Problem description.
Update every row below by changing "bell icon" to "bell button", leaving everything else unchanged, and omit the pictures from your answer.

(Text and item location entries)
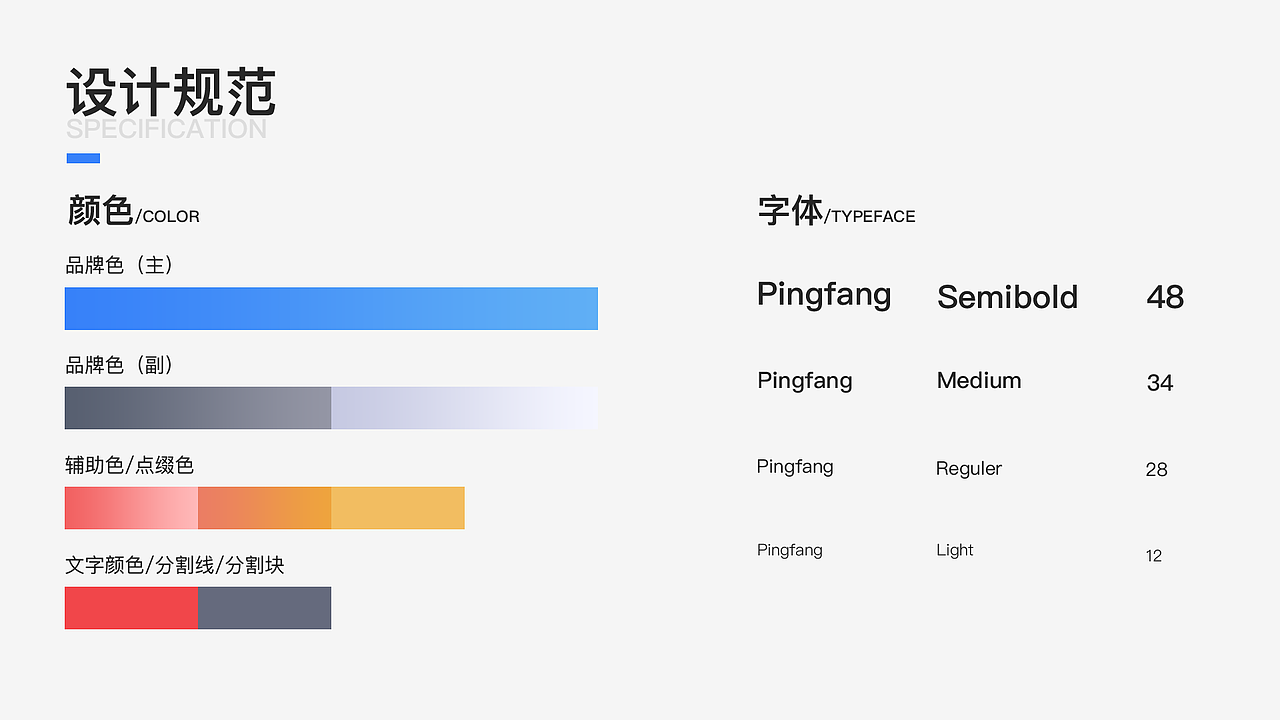Select the Semibold font weight text
Viewport: 1280px width, 720px height.
tap(1007, 297)
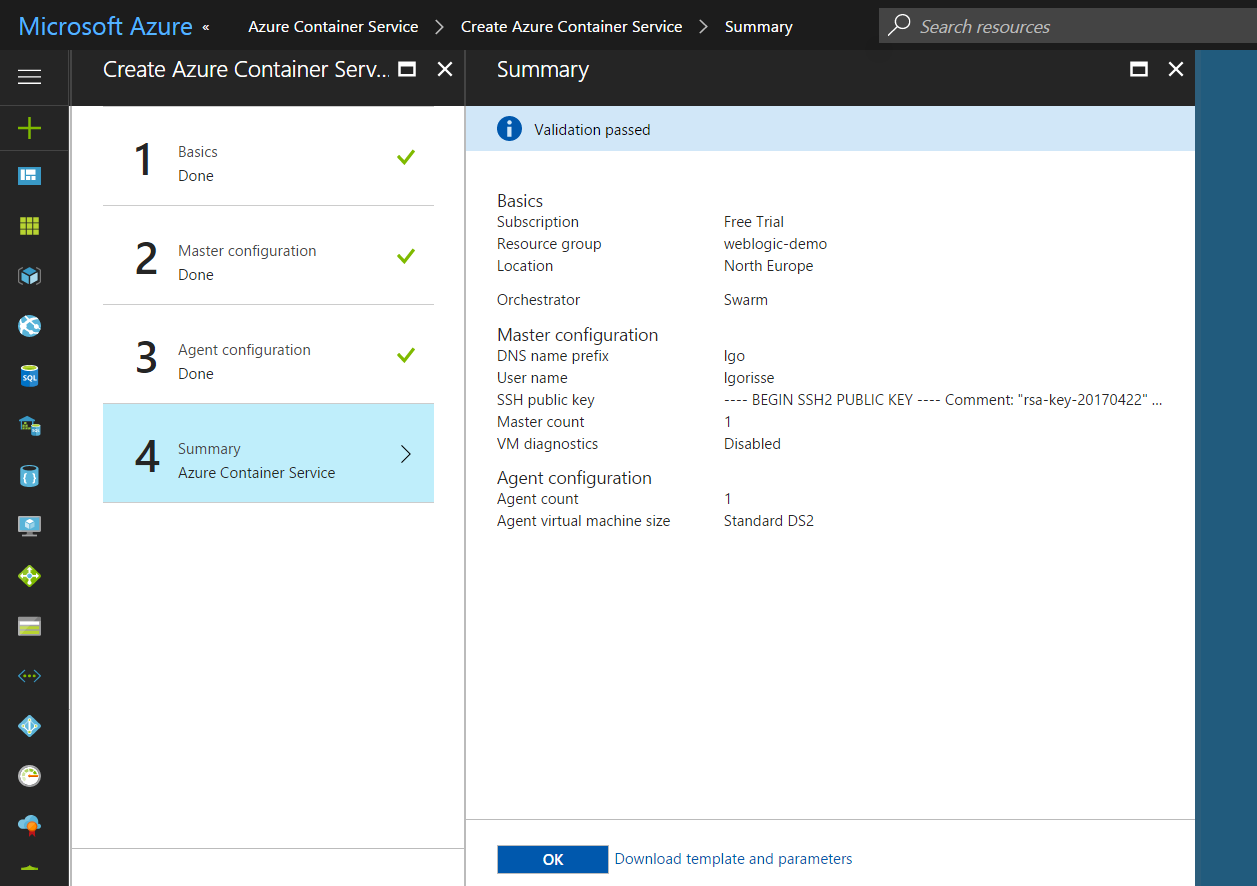The width and height of the screenshot is (1257, 886).
Task: Open SQL databases icon in sidebar
Action: [x=30, y=376]
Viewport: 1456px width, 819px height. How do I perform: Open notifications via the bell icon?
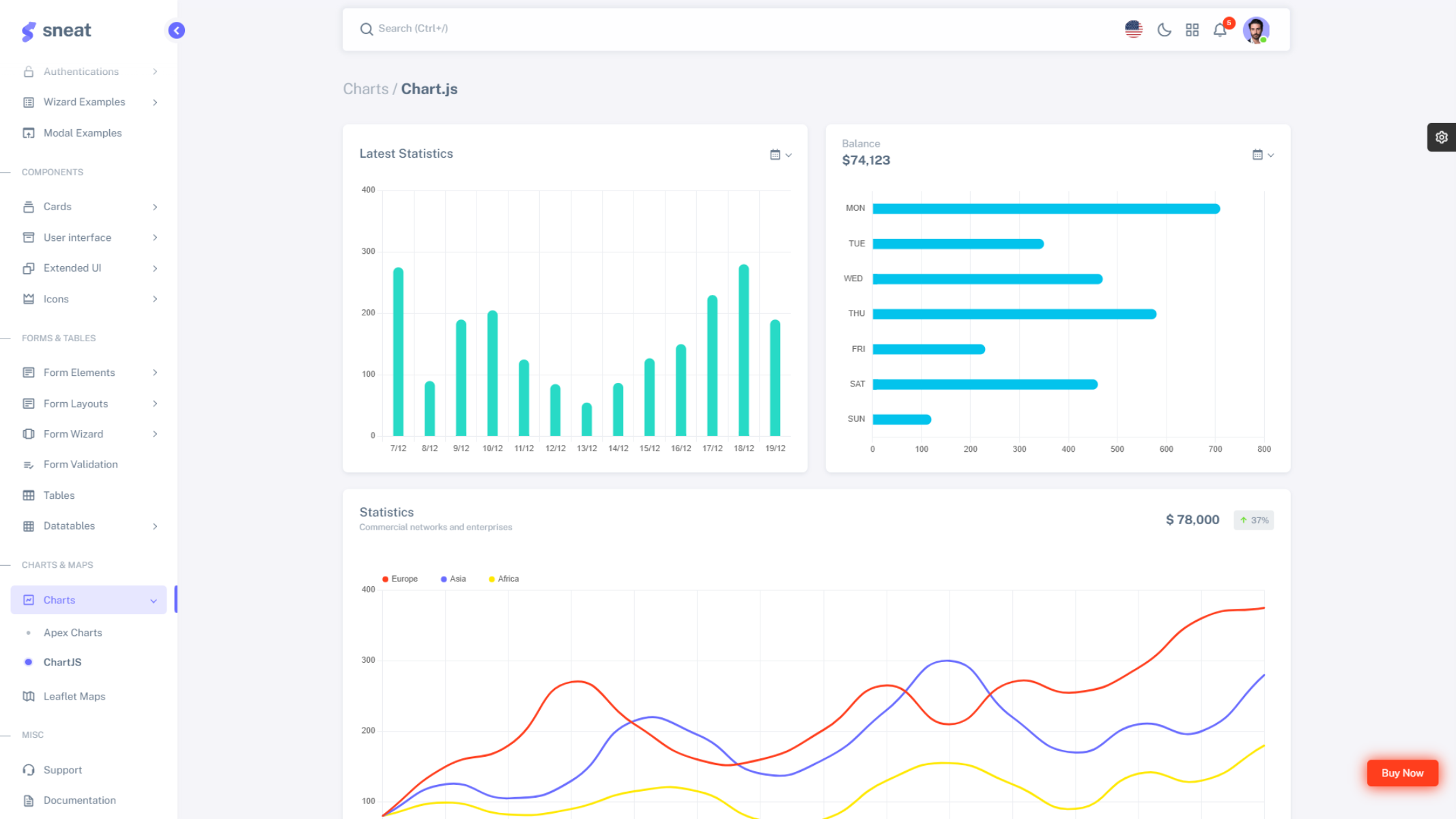(1220, 29)
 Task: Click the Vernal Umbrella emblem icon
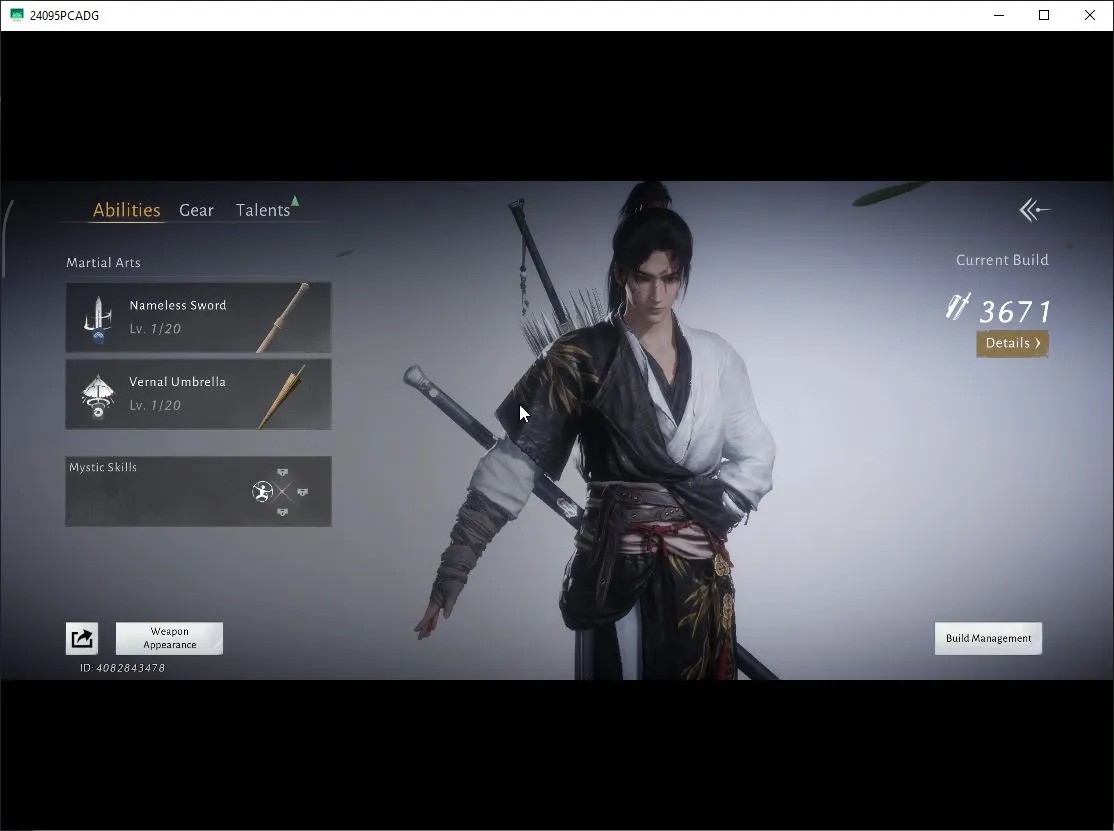[98, 395]
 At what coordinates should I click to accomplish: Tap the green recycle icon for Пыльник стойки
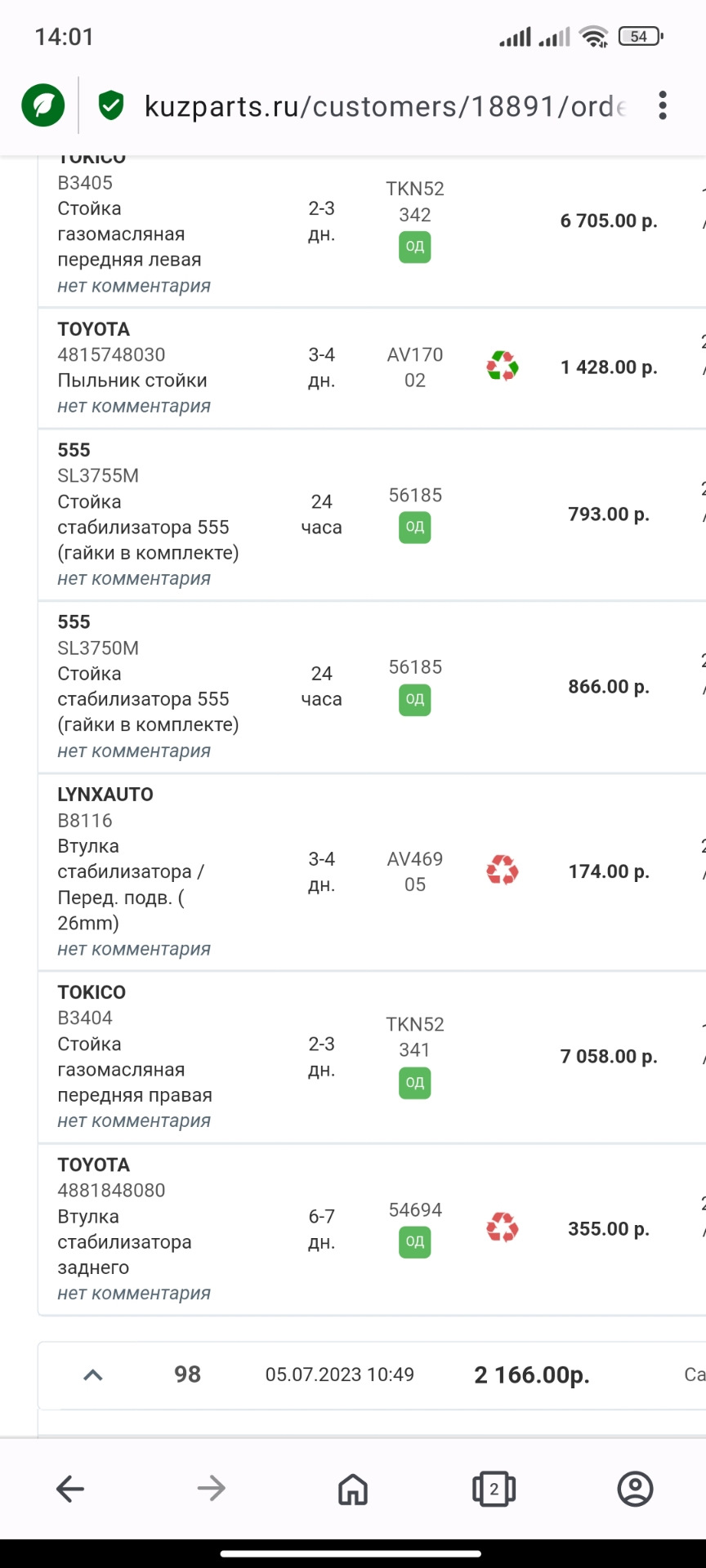503,367
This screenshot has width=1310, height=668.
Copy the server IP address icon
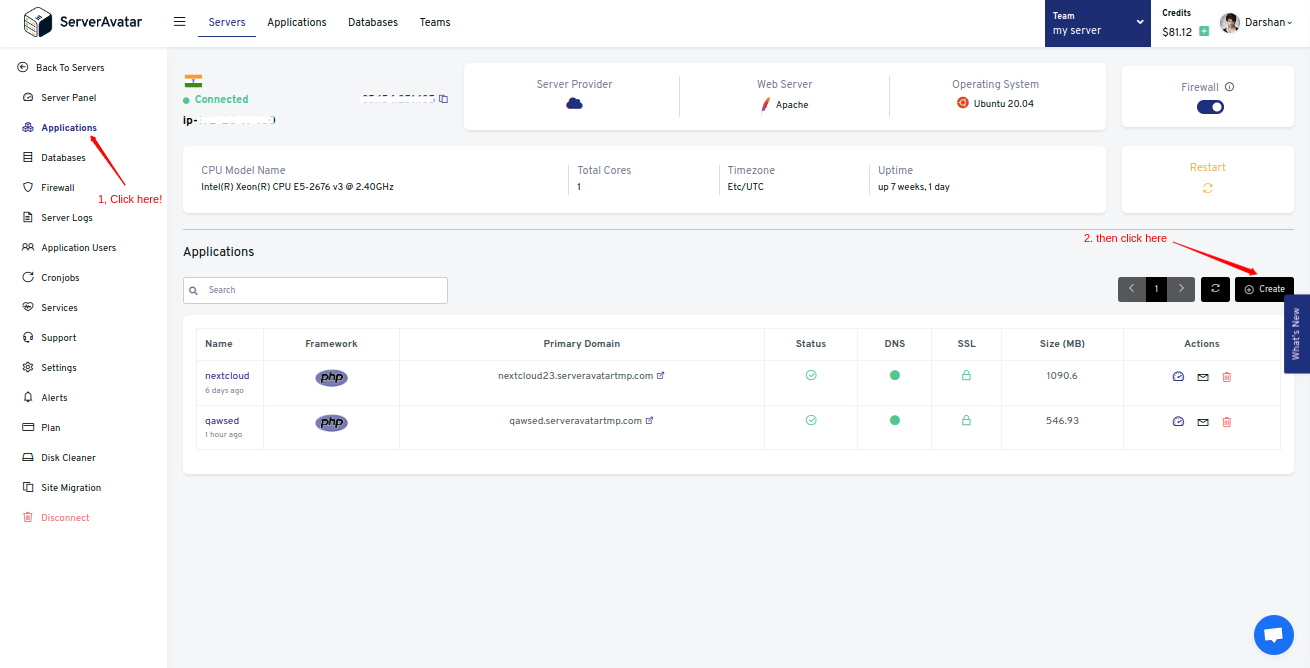pyautogui.click(x=444, y=99)
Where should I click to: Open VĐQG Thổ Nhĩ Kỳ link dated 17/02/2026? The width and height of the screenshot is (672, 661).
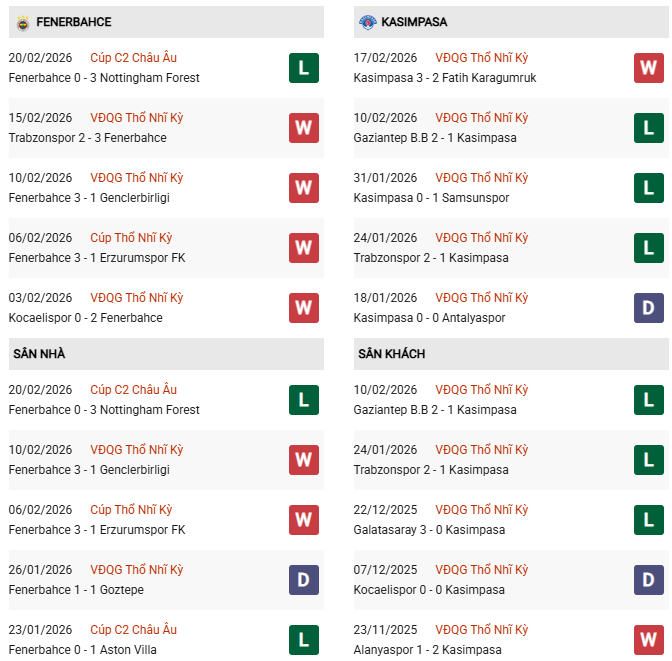point(482,58)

Problem solution.
Select the Semibold font weight text
Viewport: 1280px width, 720px height.
tap(1007, 297)
The width and height of the screenshot is (1257, 886).
Task: Open SQL databases icon in sidebar
Action: [x=30, y=376]
Viewport: 1456px width, 819px height. How do I perform: Open notifications via the bell button?
(1220, 29)
 Task: Click the Vernal Umbrella emblem icon
[98, 395]
 At what coordinates should I click to accomplish: Tap the green recycle icon for Пыльник стойки
503,367
This screenshot has width=1310, height=668.
Copy the server IP address icon
pyautogui.click(x=444, y=99)
Where should I click to: Open VĐQG Thổ Nhĩ Kỳ link dated 17/02/2026? The width and height of the screenshot is (672, 661).
point(482,58)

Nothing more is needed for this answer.